Tempera on panel, 40 x 31 cm. Pinacoteca di Brera, Milan.

Bonifacio Bembo, also known as Bonfazio Bembo, or simply just Bembo, was a northern Italian Renaissance artist born in Brescia in 1420. He was the son of Giovanni Bembo, an active painter during his time. As a painter, Bonifacio mainly worked in Cremona. He was patronized by the Sforza family and was commissioned to paint portraits of Francesco Sforza and his wife Bianca Maria Visconti. Scholars have credited him as the artist who produced a tarot card deck for the Visconti-Sforza families, now held in the Cary Collection of Playing Cards at Yale University. In the past century, art historians have begun to question the authenticity of his works, believing his only two secure works to be the portraits of Francesco and Bianca Maria Sforza.
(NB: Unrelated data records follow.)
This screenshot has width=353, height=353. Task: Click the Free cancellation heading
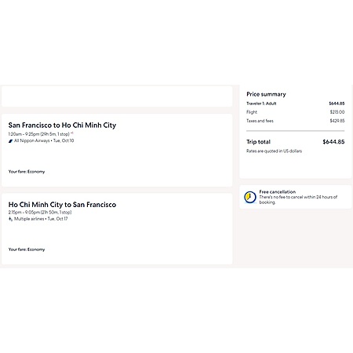(278, 191)

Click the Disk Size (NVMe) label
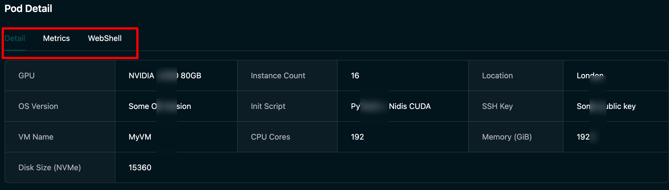49,167
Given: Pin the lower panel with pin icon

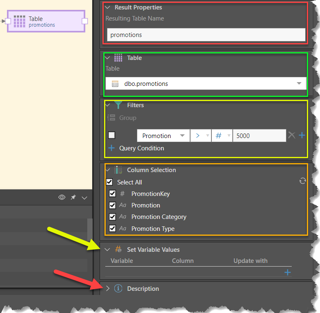Looking at the screenshot, I should point(73,198).
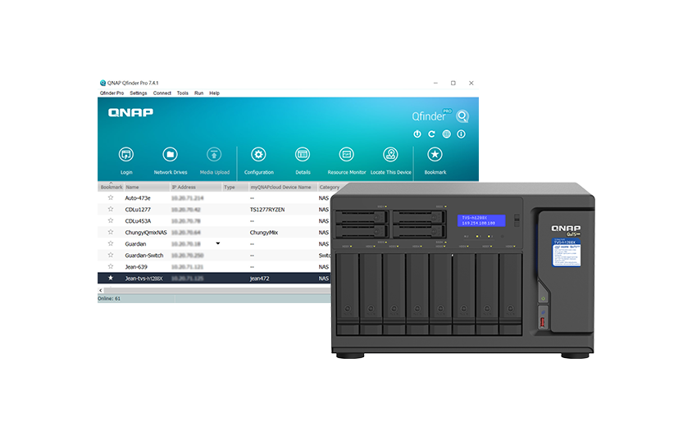This screenshot has width=683, height=426.
Task: Click the power icon in header
Action: point(417,134)
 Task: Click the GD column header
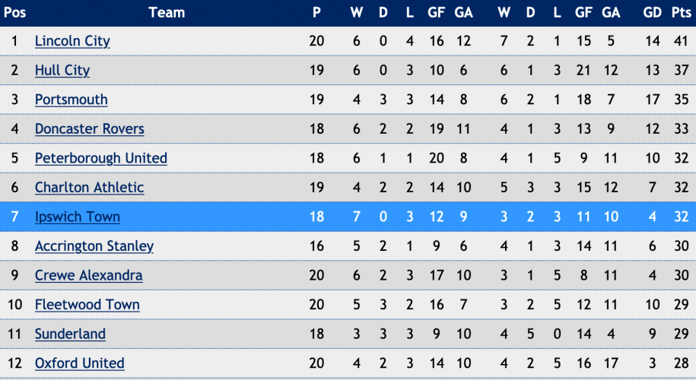(652, 12)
He is believed to have died sometime before 1482.

==Biography==
Bonifacio Bembo was born in Brescia, Italy, in 1420 to an Italian family of painters. He was the son of Giovanni Bembo, a painter active in Cremona from 1425 to 1449. His brothers Benedetto and Andrea were also painters active in the areas of Cremona and Parma. Bonifacio also had a nephew named Giovanni Francesco Bembo, who became a painter. In all, there are thought to be nine artists with the last name Bembo who were active in Cremona from 1425 until the early 1600s. Based on letters written by Bembo, he claimed to be a supporter of Francesco Sforza in 1447 following the death of Filippo Maria Visconti, the Duke of Milan. Sforza eventually became Duke of Milan in 1450, and because of the support Bembo had shown him a few years prior, he commissioned him to many works. On 23 April 1474, Galeazzo Sforza, the Duke of Milan, granted Bembo and his descendants Milanese citizenship. The patronage of the Sforza family continued until 1477 when Bembo seems to disappear from the historical record.

== Works ==
Bonifacio was active between 1447 and 1478. He painted portraits, frescoes, biblical scenes, and also designed tarot cards. He is known for the frescoes found in the ducal chapel of the Castello Sforzesco in Milan. He also painted portraits of Francesco Sforza and his wife, Bianca Maria Visconti. These portraits hang in the church of Sant'Agostino in Cremona.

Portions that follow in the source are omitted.